** Opening TEXT FOR ANALYSIS block **
River Blindness—Conquering a Terrible Scourge
BY AWAKE! CORRESPONDENT IN NIGERIA
THE scene was typical of many riverside villages in West Africa. A group of people sat on benches beneath a great tree that shaded them from the scorching sun. Five of them—four men and a woman—were totally and permanently blind.
“They didn’t know why they were becoming blind in the old village,” said the village chief, who was dressed in a flowing white robe. “Most of the old people there died blind. . . . They thought some devil was against them. They implored their fetishes to protect them. Their ancestors told them to give food to the fetishes. So they killed chickens and sheep as a sacrifice. But they still kept on going blind.”
In time, doctors came and explained that the blindness did not come from a supernatural source. It was the result of the disease onchocerciasis, or river blindness, so named because the tiny, biting flies that spread it lay their eggs in fast-flowing rivers.
Fortunately, river blindness is not as easy to catch as are other tropical diseases. It poses no threat to city dwellers nor to those making a short visit to an infected area. Blindness occurs only after repeated infections over many years.
Nevertheless, river blindness is a dreadful tropical disease, devastating the lives of millions. While it rages in some areas of the Middle East and Central and South America, the hardest hit are those who work and live near fly-infested rivers in equatorial Africa. In some villages virtually everyone has the disease. According to estimates by The Carter Center in Atlanta, Georgia, U.S.A., about 126 million people are at risk of infection. Another 18 million people carry in their bodies the parasitic worms that cause river blindness. The number of people already partly or totally robbed of their sight is estimated to be between one and two million.
Now, the centuries-old scourge is being subdued by the united efforts of WHO (World Health Organization) and other agencies, along with the governments of various countries. Against a backdrop of hostilities and hopelessness in much of Africa, this is a disease-control program that is working. The program is being hailed as “one of the twentieth century’s great medical and development triumphs.”
A Terrible Disease
River blindness is spread by several species of the female blackfly (genus Simulium). When an infected fly bites a human, it deposits the larvae of a parasitic worm (Onchocerca volvulus). Slowly, under the skin of infected people, the larvae mature and develop into worms up to two feet [60 cm] in length.
After they are fertilized, female worms each begin to produce tiny worms called microfilariae; they continue doing this for 8 to 12 years, producing millions of them. The microfilariae do not grow into adults unless they are picked up by a blackfly, undergo development inside the fly, and are passed back to a human. For the most part, these tiny, immature worms swarm through the skin and may eventually invade the eyes. As many as 200 million worms may seethe in one victim. So plentiful are they that diagnosis involves snipping tiny bits of skin for examination. Under a microscope, a skin sample may reveal hundreds of wriggling microworms.
These parasites torment their human victims. Over the years the skin of the infected person thickens and becomes scaly. Often patches of depigmentation appear. Victims develop what is vividly described as crocodile skin, lizard skin, or leopard skin. Itching is intense, reportedly driving some to suicide. If young worms invade the eyes, in time, vision deteriorates and the victim becomes totally blind.
** Closing TEXT FOR ANALYSIS block **
#### [PROBLEM STATEMENT]
In the text on river blindness, how long can the worms that grow under an infected person's skin become?
** Opening DATA UNDER STUDY block **
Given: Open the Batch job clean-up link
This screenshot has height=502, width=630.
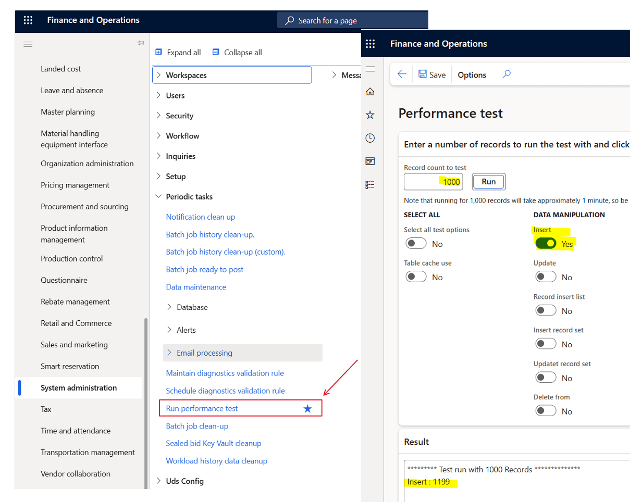Looking at the screenshot, I should coord(197,426).
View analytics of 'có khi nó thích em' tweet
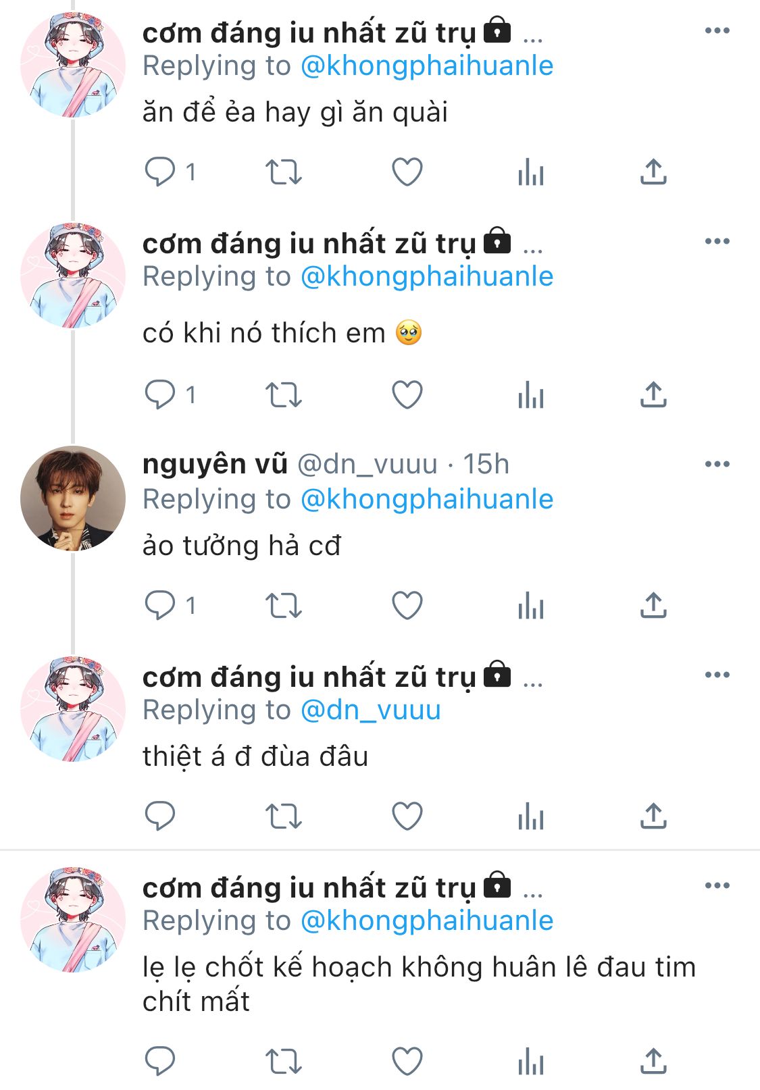 (531, 394)
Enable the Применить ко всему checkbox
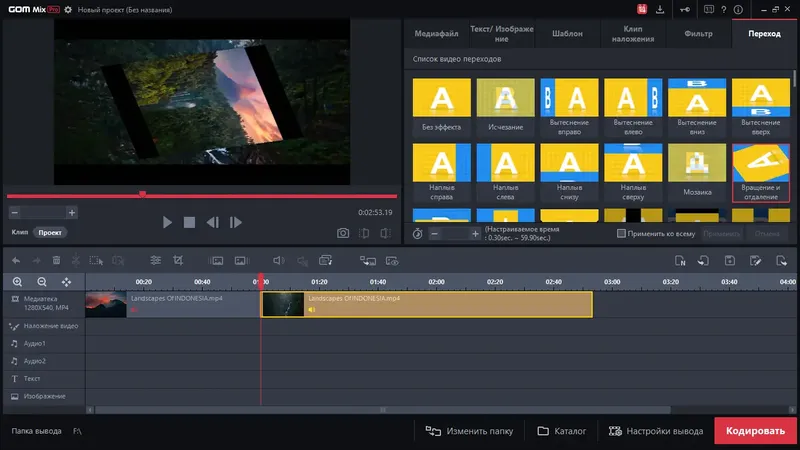Image resolution: width=800 pixels, height=450 pixels. pos(621,233)
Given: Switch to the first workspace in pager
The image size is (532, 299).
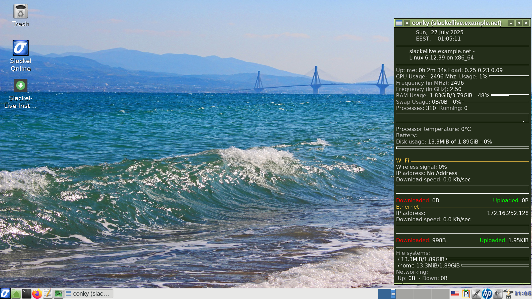Looking at the screenshot, I should point(387,294).
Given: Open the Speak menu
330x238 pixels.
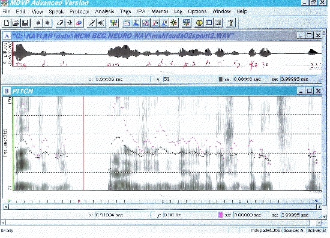Looking at the screenshot, I should pyautogui.click(x=56, y=11).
** Closing DATA UNDER STUDY block **
#### [THE COMPLETED TASK]
Up to two feet (60 cm) long.